Advantages/Disadvantages of the Vector Model
In comparison with the raster data model, vector data models tend to be better representations of reality due to the accuracy and precision of points, lines, and polygons over the regularly spaced grid cells of the raster model. This results in vector data tending to be more aesthetically pleasing than raster data.
Vector data also provides an increased ability to alter the scale of observation and analysis. As each coordinate pair associated with a point, line, and polygon represents an infinitesimally exact location (albeit limited by the number of significant digits and/or data acquisition methodologies), zooming deep into a vector image does not change the view of a vector graphic in the way that it does a raster graphic (see fig. 1).
Vector data tend to be more compact in data structure, so file sizes are typically much smaller than their raster counterparts. Although the ability of modern computers has minimized the importance of maintaining small file sizes, vector data often require a fraction the computer storage space when compared to raster data.
The final advantage of vector data is that topology is inherent in the vector model. This topological information results in simplified spatial analysis (e.g., error detection, network analysis, proximity analysis, and spatial transformation) when using a vector model.
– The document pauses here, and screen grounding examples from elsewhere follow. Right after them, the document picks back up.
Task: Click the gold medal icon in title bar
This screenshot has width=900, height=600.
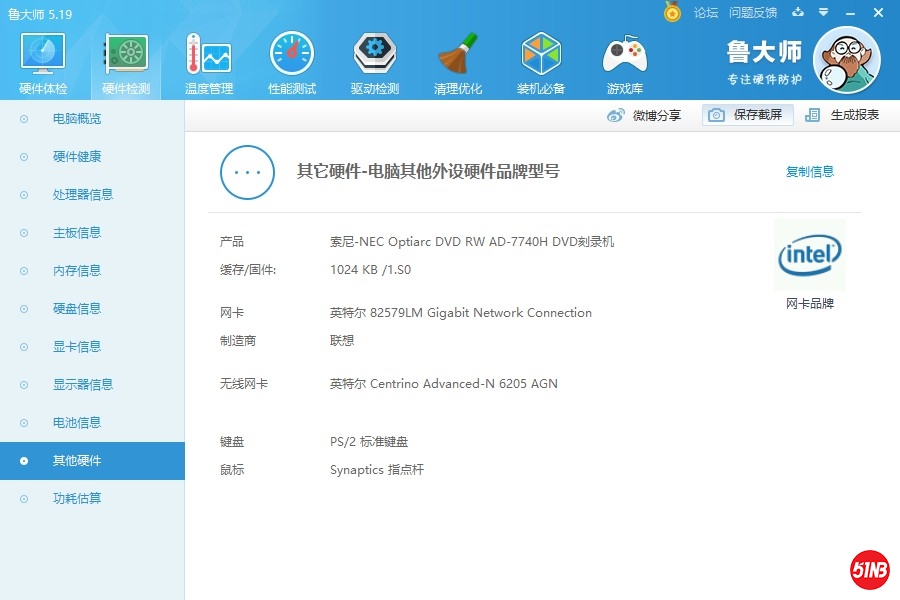Action: pos(672,12)
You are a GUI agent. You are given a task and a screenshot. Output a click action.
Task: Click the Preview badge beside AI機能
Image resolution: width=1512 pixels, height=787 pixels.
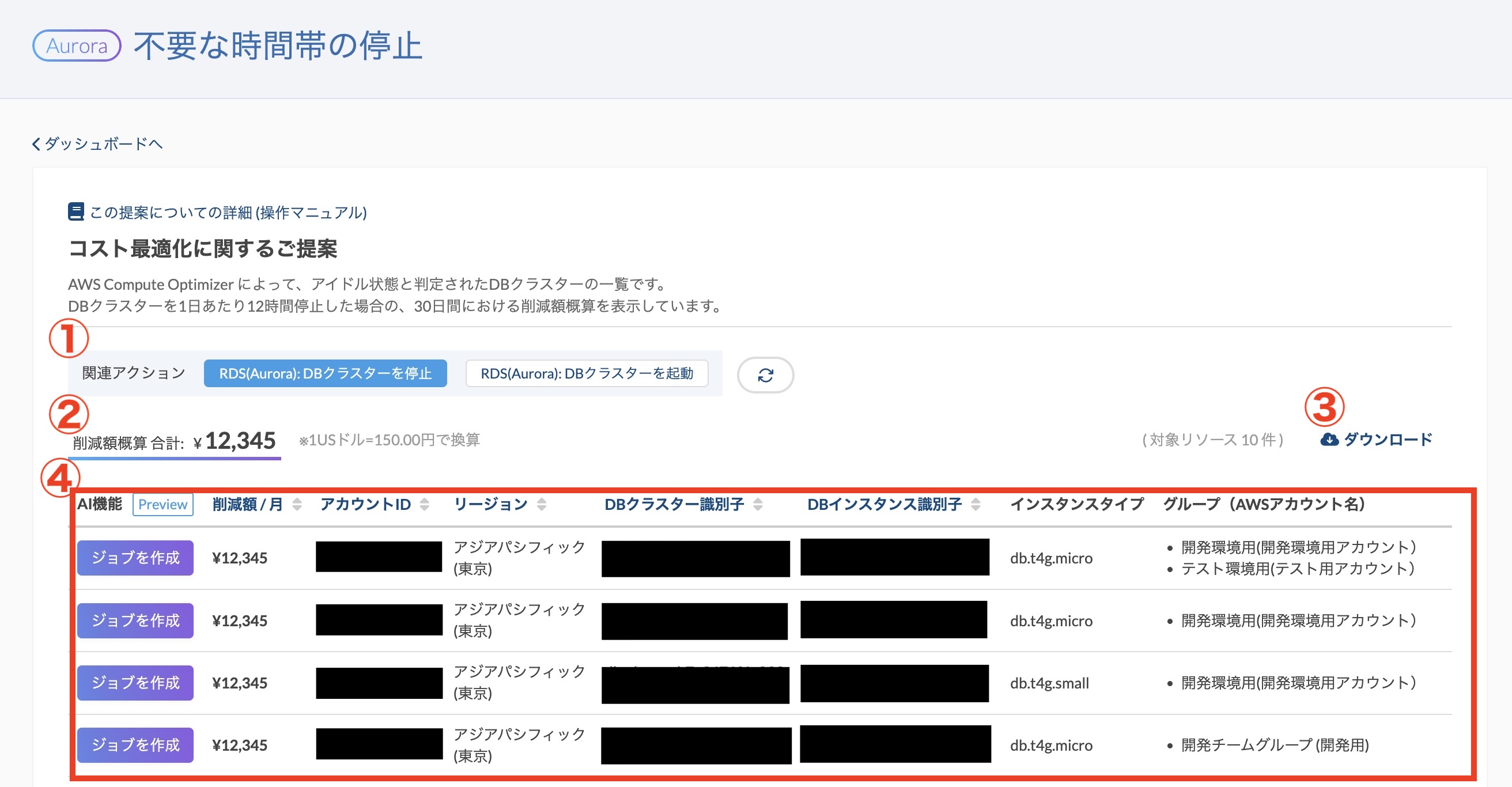click(x=162, y=504)
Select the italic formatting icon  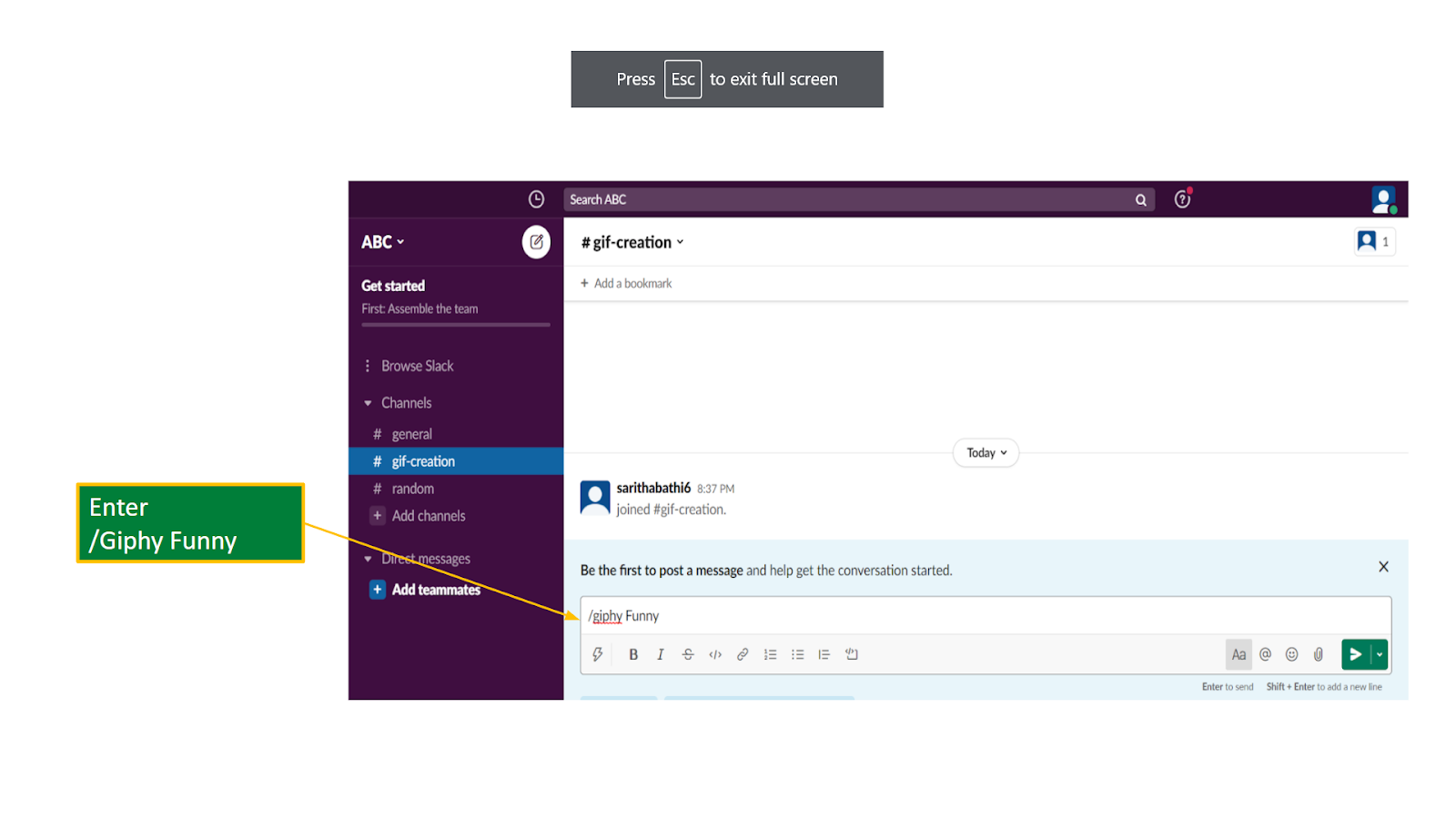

Alternatively, there are two primary disadvantages of the vector data model. First, the data structure tends to be much more complex than the simple raster data model. As the location of each vertex must be stored explicitly in the model, there are no shortcuts for storing data like there are for raster models (e.g., the run-length and quad-tree encoding methodologies).
Second, the implementation of spatial analysis can also be relatively complicated due to minor differences in accuracy and precision between the input datasets. Similarly, the algorithms for manipulating and analyzing vector data are complex and can lead to intensive processing requirements, particularly when dealing with large datasets.